Overflow or Emptiness?
A wise man once told me, “Minister from the overflow, not from the emptiness.” I’ve never forgotten his advice, although I’ve often failed to follow it. The sage is Dr. Steve Seamands at Asbury Seminary, and he meant that we often minister out of our own needs, hoping to fill ourselves up with affirmation from others and a desire to find spiritual fulfillment in what we do. Instead, we need to be sure we are filled up with God’s grace to the point of overflowing so that what God has poured into us with his steadfast love will spill onto the lives of others.
I’ve filtered this thought through the process of preaching. Where do my sermons originate? Whose words am I saying? Why am I saying them?
One of the ways I experience the overflow of God’s grace is through the practice of silence. I need to still myself and quiet my mind so I can hear the voice of God. Too often, even my prayers are filled with anxious thoughts and busyness. I need to be alone and be silent. Monks have practiced silence as a spiritual discipline for centuries, dating all the way back to the Desert Fathers and Mothers.
I’ve found this little tidbit instructive from the “Sayings of the Desert Fathers,” a collection of aphorisms and sayings collected from 4th and 5th century monks who fled to the deserts of Egypt to fight demons and find God:
“A brother came to Scetis to visit Abba Moses and asked him for a word. The old man said to him, ‘Go, sit in your cell, and your cell will teach you everything’” (Ward 139).
I enjoy learning. I benefit from continuing education offerings and conferences like New Room, but I also have discovered that when my energy for ministry fades, I need more than new information or the latest ministry tools and strategies. I need silence.
Finding the Space for Silence
Rev. Kevin Burney, the Director of Ministerial Services for the Kentucky Annual Conference of the United Methodist Church, recently organized a Silent Retreat at one of our retreat centers. A group of about twenty-five clergy from our conference spent approximately forty hours together in mostly silence. The only times we spoke were during the passing of the peace at communion, unison prayers at morning and evening prayers, and appointments with our spiritual directors. Even our meals were taken in silence. Most of the time was spent in solitude seeking God in silence. I generally take silent retreats on my own, but I was thankful for the group experience and the rhythm established by our times together.

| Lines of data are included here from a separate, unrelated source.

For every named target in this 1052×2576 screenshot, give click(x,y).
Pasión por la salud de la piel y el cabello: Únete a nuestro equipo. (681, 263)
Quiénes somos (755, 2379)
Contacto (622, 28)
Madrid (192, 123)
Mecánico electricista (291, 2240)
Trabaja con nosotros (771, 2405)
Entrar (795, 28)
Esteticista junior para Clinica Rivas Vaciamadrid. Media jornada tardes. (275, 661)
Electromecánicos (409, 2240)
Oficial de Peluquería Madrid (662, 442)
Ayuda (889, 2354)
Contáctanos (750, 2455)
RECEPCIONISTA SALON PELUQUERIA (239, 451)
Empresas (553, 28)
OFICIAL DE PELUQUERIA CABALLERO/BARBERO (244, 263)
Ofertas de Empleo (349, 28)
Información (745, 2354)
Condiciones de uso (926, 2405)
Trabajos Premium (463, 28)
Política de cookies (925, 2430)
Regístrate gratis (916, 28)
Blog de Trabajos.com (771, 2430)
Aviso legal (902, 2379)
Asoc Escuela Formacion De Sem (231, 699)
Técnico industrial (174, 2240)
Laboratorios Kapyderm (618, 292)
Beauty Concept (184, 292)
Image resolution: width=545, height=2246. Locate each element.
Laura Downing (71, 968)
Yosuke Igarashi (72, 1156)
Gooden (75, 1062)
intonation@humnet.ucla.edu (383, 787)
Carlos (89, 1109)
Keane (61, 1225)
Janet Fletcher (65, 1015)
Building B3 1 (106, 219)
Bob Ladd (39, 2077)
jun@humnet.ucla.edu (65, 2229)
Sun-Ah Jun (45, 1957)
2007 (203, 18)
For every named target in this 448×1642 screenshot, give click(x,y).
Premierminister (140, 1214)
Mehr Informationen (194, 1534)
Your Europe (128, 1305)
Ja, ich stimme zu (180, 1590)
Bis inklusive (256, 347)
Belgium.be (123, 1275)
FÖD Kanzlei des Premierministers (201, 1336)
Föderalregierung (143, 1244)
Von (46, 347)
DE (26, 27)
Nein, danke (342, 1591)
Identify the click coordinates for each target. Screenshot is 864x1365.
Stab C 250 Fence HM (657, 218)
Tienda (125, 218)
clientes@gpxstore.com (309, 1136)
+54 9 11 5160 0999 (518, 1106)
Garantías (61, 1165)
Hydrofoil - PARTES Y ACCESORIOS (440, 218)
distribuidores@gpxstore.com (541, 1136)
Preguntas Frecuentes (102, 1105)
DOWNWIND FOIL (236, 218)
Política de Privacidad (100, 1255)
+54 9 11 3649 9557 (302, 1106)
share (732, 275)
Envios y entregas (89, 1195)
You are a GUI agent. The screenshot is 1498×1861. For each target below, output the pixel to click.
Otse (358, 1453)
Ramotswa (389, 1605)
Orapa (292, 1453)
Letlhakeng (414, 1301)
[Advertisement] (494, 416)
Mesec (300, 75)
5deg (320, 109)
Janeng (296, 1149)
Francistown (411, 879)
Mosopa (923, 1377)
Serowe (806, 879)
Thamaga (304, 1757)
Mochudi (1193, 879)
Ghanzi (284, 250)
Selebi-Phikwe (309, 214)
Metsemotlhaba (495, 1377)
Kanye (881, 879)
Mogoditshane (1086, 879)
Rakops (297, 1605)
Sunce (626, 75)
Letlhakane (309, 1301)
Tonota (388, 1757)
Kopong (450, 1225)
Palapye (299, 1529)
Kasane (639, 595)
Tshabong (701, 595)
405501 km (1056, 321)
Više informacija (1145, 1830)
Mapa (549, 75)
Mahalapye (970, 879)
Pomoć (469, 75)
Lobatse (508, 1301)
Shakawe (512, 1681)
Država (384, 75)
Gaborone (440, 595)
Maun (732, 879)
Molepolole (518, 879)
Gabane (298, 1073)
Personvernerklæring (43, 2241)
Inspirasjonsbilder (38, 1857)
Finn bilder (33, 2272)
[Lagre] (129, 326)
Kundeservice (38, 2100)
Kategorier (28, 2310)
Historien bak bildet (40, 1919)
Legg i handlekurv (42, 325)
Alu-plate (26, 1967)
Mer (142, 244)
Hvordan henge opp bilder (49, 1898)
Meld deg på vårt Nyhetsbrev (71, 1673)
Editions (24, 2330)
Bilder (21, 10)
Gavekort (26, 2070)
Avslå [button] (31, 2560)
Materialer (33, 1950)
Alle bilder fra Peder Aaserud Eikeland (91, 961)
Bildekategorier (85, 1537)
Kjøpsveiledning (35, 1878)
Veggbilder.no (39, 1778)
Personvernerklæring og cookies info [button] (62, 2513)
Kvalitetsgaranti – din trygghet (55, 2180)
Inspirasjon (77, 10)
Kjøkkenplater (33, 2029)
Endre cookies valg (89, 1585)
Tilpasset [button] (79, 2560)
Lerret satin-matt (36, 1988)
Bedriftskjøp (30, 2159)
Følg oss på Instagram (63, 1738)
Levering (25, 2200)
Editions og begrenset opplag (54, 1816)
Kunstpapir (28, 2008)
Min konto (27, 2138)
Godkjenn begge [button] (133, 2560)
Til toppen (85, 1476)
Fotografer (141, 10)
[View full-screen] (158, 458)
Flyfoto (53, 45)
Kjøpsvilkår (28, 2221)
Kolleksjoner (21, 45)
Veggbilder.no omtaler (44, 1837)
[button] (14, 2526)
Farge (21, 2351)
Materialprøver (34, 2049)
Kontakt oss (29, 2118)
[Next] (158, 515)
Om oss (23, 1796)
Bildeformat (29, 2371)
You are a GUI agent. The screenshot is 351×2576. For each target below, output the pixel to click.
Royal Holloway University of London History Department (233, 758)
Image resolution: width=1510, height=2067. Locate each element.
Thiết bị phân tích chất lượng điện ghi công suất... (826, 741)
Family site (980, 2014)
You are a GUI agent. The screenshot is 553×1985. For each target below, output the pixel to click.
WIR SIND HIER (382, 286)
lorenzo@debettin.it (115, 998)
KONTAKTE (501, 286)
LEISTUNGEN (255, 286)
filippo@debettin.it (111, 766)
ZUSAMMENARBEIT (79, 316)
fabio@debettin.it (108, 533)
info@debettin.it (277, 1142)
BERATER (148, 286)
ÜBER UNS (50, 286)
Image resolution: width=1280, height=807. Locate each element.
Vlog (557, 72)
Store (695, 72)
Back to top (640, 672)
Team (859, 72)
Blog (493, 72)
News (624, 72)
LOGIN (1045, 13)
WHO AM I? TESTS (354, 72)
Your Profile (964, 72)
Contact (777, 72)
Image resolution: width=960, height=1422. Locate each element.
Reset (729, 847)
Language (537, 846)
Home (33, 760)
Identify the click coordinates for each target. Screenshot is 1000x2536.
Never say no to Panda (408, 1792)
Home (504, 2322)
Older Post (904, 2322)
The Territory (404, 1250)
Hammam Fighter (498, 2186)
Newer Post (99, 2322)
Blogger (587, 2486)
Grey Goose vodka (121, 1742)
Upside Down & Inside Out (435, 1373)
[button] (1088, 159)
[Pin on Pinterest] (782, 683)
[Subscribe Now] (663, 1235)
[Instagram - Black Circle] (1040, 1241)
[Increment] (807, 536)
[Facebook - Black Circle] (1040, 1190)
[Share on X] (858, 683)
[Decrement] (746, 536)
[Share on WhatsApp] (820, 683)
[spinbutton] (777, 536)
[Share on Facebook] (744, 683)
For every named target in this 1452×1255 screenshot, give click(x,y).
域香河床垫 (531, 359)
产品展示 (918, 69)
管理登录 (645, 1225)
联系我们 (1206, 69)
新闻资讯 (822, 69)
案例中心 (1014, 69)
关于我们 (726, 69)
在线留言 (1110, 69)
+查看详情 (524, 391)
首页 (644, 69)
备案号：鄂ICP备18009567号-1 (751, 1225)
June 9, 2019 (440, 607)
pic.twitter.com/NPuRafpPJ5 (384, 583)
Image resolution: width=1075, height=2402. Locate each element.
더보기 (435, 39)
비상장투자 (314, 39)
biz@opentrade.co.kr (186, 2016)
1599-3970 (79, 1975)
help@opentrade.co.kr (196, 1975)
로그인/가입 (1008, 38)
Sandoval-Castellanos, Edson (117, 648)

During my daily quiet time I have developed the discipline of sitting in silence at the beginning and end of scripture reading and prayer. It’s easy, sometimes, to rush through but when I practice silence, I am better able to be still and hear what God wants to say. Then, to transition back into my daily responsibilities, the silence helps me apply God’s Word to the tasks and agenda ahead.
Listen, then Speak
I don’t listen very well. I usually need to put serious effort into it. I’m more into talking. I help coach high school soccer and I can testify there are many times when the head coach is teaching a new drill and I’m thinking about something else. When the team begins the drill, one of the players, who also wasn’t listening, will ask me, “Coach, what are we supposed to do?” And I have to admit I don’t know. Some of us, especially those with brief attention spans, have to work at listening. Listening to God can be even more challenging, because we can’t physically see him standing in front of us getting our attention. So, what can we do? Silence is the way to go.
Silence forces me to deal with the noise going on inside my head. I’m often unaware of that noise because of the cacophony of other voices surrounding me daily. But, when I step back from the meetings, counseling sessions, hospital visits, sermon prep, radio in the car, and the television in my living room, I become more aware of my self-talk. Whenever I spend time in solitude and silence, I start to turn that voice down and begin hearing God.
Speaking from silence helps me speak from a place of spiritual fullness, having heard the loving voice of my Heavenly Father. It means to minister out of the overflow rather than the emptiness. Even Jesus said that he speaks only what he hears from the Father:
“For I have not spoken on my own authority, but the Father who sent me has himself given me a commandment—what to say and what to speak. And I know that his commandment is eternal life. What I say, therefore, I say as the Father has told me” (John 12:49-50 ESV).
To listen, I must stop talking, including the voice in my head. God calls us into communion with himself and wants to use us to deliver the greatest news, ever. I want to minister and speak out of the overflow of God’s grace. In order to do this, I need to speak from silence.
“The Sayings of the Desert Fathers.” trans. Benedicta Ward. Kalamazoo, Michigan, Cistercian Publications 1975, revised 1984.